Voltemos ao manancial vivo de lições de Foucault: “A ideia de uma reclusão penal é explicitamente criticada por muitos reformadores. Porque é incapaz de responder à especificidade dos crimes. Porque é desprovida de efeito sobre o publico. Porque é inútil à sociedade, até nociva: é cara, mantém os condenados na ociosidade, multiplica-lhes o vicio”.

“Cabeça vazia, oficina do diabo”, já diz o provérbio popular. Ao invés de ócio, os detentos devem respirar o hábito do trabalho, da produção, da serventia. Devem se refrescar com o vento que sopra em sua face, dizendo-os: “Vós sois úteis”. O próprio detento, com o trabalho que oferta ao poder público, pagaria a sua manutenção, que é cara, no presídio. O homem só da valor àquilo que conquista. Pedagogia da pena. Atentem para isso! Depois disso, o nosso sistema penitenciário é a melhor pós-graduação que existe no País. Os presos entram por delitos como o furto, por exemplo, e saem pós-doutores em quadrilha, tráfico de drogas, homicídios em massa. Algo está errado.

A prisão é do jeito que é hoje, inócua, porque: “[...]se eu traí meus País, sou preso; se matei meu pai, sou preso; todos os delitos imagináveis são punidos de maneira mais uniforme. Tenho a impressão de ver um médico que, para todas as doenças, tem o mesmo remédio (CHABROUD, Ch. Archives Parlementaires. TXXXXXVI). E um remédio que não cura!
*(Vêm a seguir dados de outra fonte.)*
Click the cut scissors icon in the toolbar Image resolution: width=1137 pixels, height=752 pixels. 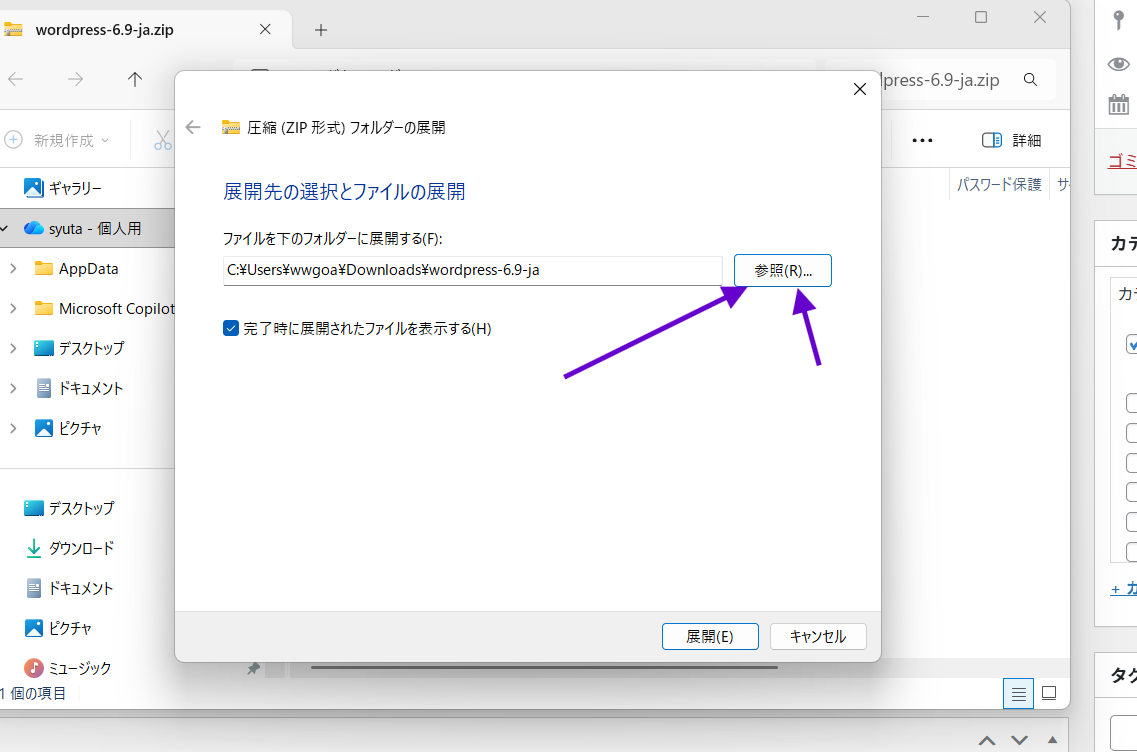click(x=162, y=140)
Também não pode ser apenas reparação do dano, tem que mostrar aos apenados a obrigação do trabalho que retribui e permite ao “detento melhorar o seu destino durante e depois da detenção”.
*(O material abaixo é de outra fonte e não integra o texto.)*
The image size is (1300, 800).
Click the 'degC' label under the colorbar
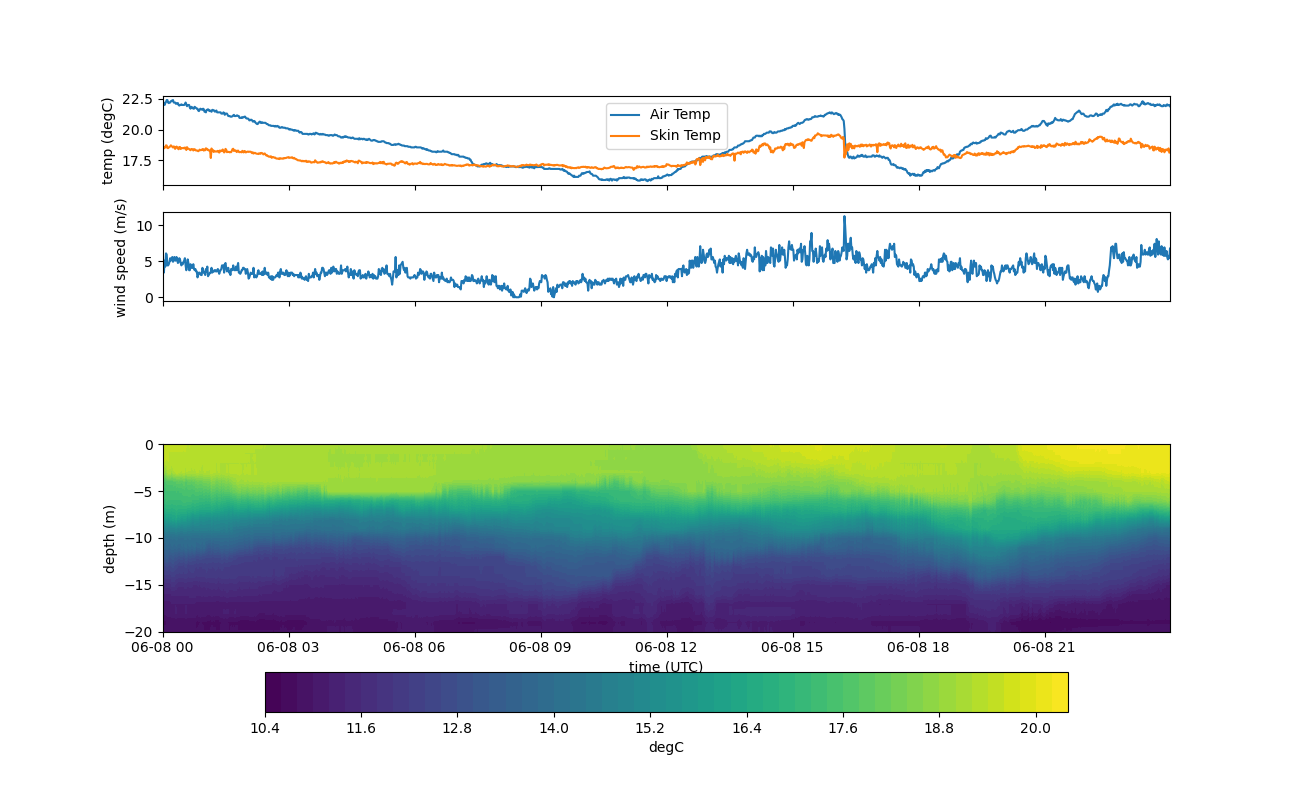tap(665, 747)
O prazo da pena é indiferente à correção dos hábitos; deixando os condenados à deriva da ocupação de se evadir e se revoltar.

Na antiga cidade norte-americana de Filadélfia, em 1796, Liancourt Rockefoucauld sugeria que os condenados fossem empregados: “[...] em trabalhos produtivos para fazê-los suportar os gastos da prisão, para não deixa-los na inação e para lhes preparar alguns recursos para o momento em que deverá cessar seu cativeiro”.

Não somos contrário à pena de prisão, pelo oposto, concordamos que a prisão é a “pena das sociedades civilizadas”.

Como preconizava Foucault: “Conhecem-se todos os inconvenientes da prisão e sabe-se que ela é perigosa, quando não inútil. Entretanto, não ‘vemos’ o que pôr em seu lugar. Ela é a detestável solução, de que não se pode abrir mão”. Em outras palavras, é o mal necessário. Melhor a punição da liberdade, do que a punição corporal ou capital. É um avanço, mas, ainda assim, possui máculas corrigíveis.

Um exemplo de mácula corrigível se dá na catalogação dos presos em virtude de seus delitos. É inconcebível se colocar, na mesma cela ou pavilhão, um traficante e homicida com um simples furtador contumaz. “Não se pode permitir que o indivíduo condenado a penas leves se encontre preso no mesmo local que o criminoso condenado a penas mais graves” (Motisfs du Code d’instruction Criminelle).

NOVA CHANCE

A educação é, de forma insofismável, a melhor prática para diminuirmos os delitos e os crimes cometidos em nossa comunidade. Esta educação deve começar no inicio da vida humana, ainda na fase infante. Recordo-me de pensamento do incrível jurista Pontes de Mirando sobre o assunto: “Preparemos todas as crianças em idade escolar, alinhemo-las todas, no mesmo ponto de partida! Só assim daremos a todas as mesmas possibilidades; só assim faremos obra de justiça social, de cooperação legal e de fraternidade”. Esse é o caminho. Educação de qualidade é demonstrar, na prática, a existência da luz solar sobre a sociedade. Basta-nos abrir a janela pela manhã, na aurorara, que veremos o sol brilhar para todos. Investir em educação é o mesmo que dizer que todos terão as mesmas oportunidades da mesma forma que o sol brilha para o rico e para o pobre.

Referências

BECARRIA,Cesare. Dos delitos e das Penas.

CHABROUD,Ch. Archives Parlamentaires, p618.

DANJOU. Des Prisions. 1821, p210

FOUCAULT, Michel. Vigiar e Punir. 40 ed. Petrópolis: Vozes,2012, p118

LANGRES,Trois Ordres. In:FOUCAULT, Michel. Vigiar e Punir. 40 ed

MABLY G. de lá legislation. Ouevres Completes. 1789, p236

RiBEIRO,Roberto Victor Pereira. O julgamento de Jesus Cristo sob a luz do Direito. São Paulo. Pilares,2010.

Julgamento de Sócrates sob a luz do Direito. São Paulo: Pillares,2010.

ROSSI. Traité de Doit Pénal. VOl. III, 1829, pg 16.

Mofis du Code’ d instruction Criminelle, p 244.

ROUSSEAU. J J. O contrato social. Martin Claret, 2010.